Exercise material
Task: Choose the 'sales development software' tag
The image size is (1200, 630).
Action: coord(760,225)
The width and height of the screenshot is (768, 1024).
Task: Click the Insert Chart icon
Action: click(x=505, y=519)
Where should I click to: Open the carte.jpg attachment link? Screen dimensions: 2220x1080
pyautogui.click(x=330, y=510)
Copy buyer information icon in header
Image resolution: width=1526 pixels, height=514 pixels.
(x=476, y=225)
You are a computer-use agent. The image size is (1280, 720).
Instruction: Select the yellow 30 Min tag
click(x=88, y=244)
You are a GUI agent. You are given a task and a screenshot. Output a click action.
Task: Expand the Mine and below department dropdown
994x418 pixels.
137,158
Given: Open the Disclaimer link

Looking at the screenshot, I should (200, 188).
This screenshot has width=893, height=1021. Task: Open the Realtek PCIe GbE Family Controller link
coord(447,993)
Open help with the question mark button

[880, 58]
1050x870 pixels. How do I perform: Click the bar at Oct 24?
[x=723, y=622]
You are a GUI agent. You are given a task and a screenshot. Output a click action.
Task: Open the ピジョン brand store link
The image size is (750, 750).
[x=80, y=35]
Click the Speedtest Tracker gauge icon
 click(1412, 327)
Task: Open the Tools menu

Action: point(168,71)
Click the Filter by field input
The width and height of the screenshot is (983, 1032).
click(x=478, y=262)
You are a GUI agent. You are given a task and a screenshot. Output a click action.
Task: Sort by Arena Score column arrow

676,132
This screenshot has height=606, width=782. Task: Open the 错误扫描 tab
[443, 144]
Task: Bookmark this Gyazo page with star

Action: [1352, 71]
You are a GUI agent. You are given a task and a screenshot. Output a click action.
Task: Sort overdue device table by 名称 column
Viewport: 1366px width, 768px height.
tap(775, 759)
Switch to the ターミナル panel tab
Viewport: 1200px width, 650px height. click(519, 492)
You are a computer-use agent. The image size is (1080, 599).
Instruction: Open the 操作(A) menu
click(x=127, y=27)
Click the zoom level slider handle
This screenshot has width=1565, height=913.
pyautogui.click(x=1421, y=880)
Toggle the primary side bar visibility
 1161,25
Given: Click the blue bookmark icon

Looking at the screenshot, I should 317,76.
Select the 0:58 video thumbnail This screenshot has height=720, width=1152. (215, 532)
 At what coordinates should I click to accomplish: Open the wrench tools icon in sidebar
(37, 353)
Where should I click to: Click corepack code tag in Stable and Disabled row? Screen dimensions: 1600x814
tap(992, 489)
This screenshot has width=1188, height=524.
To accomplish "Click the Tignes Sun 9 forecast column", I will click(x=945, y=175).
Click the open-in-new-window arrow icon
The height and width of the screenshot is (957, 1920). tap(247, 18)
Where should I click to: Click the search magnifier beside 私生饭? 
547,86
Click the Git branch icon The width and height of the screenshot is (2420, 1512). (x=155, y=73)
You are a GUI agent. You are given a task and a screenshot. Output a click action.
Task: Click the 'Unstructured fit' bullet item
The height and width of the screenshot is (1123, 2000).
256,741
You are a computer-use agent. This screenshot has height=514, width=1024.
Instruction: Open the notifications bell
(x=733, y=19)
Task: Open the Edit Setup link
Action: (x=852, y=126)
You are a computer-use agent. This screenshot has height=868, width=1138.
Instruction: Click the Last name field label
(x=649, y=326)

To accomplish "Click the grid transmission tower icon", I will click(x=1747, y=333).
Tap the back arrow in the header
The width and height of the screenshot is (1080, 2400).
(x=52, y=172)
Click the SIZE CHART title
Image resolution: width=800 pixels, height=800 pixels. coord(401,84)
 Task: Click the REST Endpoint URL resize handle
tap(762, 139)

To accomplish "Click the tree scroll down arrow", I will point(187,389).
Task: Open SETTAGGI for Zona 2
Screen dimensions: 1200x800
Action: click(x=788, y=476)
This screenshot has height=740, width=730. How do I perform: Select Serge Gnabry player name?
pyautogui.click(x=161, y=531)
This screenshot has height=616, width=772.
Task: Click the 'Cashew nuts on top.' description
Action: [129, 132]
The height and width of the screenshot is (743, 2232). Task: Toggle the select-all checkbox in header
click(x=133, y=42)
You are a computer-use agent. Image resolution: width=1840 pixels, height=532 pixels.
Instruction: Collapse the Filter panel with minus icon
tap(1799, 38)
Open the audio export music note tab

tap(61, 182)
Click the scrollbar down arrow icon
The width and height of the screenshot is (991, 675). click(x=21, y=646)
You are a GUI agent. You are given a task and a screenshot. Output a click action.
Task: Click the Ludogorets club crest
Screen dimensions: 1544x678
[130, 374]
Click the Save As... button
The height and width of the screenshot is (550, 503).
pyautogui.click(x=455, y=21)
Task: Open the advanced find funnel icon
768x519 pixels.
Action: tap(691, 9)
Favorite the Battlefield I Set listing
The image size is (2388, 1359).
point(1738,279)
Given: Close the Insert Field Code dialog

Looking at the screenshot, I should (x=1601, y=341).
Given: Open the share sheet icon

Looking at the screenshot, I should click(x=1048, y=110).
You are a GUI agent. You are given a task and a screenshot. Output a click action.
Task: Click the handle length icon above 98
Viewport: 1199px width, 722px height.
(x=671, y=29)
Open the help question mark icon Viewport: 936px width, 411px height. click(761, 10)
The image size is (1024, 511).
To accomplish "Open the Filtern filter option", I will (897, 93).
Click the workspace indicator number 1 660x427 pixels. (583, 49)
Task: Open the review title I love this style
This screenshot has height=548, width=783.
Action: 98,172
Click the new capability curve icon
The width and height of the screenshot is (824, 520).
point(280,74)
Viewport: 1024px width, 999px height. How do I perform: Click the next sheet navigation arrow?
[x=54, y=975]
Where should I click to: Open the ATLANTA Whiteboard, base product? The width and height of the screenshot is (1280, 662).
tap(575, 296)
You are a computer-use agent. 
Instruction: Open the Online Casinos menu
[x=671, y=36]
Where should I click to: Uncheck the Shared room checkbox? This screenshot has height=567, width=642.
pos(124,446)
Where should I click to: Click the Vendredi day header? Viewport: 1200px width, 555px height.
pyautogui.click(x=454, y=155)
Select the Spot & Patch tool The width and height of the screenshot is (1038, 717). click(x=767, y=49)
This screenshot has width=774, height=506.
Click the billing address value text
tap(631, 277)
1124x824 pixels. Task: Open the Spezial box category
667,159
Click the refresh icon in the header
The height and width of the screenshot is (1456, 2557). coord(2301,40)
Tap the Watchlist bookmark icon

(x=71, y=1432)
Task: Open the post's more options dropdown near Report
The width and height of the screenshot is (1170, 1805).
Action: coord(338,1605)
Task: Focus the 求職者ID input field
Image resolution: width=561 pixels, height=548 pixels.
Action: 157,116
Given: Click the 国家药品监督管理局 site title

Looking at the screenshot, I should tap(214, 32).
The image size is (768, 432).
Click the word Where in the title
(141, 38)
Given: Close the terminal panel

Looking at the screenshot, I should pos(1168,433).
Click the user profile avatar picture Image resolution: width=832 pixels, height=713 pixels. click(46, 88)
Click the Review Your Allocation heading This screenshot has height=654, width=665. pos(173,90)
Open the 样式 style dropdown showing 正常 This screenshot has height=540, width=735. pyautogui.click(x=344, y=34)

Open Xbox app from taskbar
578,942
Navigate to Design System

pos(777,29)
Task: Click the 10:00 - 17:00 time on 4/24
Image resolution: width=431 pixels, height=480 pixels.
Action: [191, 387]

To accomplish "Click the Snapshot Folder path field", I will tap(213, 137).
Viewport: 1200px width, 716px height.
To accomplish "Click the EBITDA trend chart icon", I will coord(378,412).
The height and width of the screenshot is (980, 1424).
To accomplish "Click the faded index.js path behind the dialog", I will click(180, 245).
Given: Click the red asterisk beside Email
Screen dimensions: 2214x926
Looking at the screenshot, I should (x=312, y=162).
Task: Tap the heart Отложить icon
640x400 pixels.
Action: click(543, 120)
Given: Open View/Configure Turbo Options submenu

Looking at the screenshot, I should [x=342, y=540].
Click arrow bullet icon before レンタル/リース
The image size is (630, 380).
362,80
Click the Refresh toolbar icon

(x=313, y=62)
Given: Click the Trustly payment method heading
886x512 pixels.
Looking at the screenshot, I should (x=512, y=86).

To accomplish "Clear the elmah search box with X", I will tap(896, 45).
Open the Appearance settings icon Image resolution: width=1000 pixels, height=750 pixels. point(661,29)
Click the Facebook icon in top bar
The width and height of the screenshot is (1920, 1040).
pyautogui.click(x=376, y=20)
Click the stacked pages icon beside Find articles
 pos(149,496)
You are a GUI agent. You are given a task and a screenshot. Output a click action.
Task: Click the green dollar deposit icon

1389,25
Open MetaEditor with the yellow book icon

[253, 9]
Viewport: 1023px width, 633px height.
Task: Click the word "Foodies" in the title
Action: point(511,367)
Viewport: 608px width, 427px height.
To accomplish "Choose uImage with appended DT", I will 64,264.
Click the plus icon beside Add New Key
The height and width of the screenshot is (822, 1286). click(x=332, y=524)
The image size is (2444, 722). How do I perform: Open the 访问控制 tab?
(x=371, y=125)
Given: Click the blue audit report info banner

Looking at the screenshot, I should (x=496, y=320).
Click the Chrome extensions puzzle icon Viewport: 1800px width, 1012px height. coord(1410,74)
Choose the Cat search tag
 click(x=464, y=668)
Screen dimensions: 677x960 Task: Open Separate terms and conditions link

Problem details
Using the records above, filter out every line that lacks the string "style" and copy the rest.

Response area
Task: Open the review title I love this style
Open the 样式 style dropdown showing 正常 This screenshot has height=540, width=735. pyautogui.click(x=344, y=34)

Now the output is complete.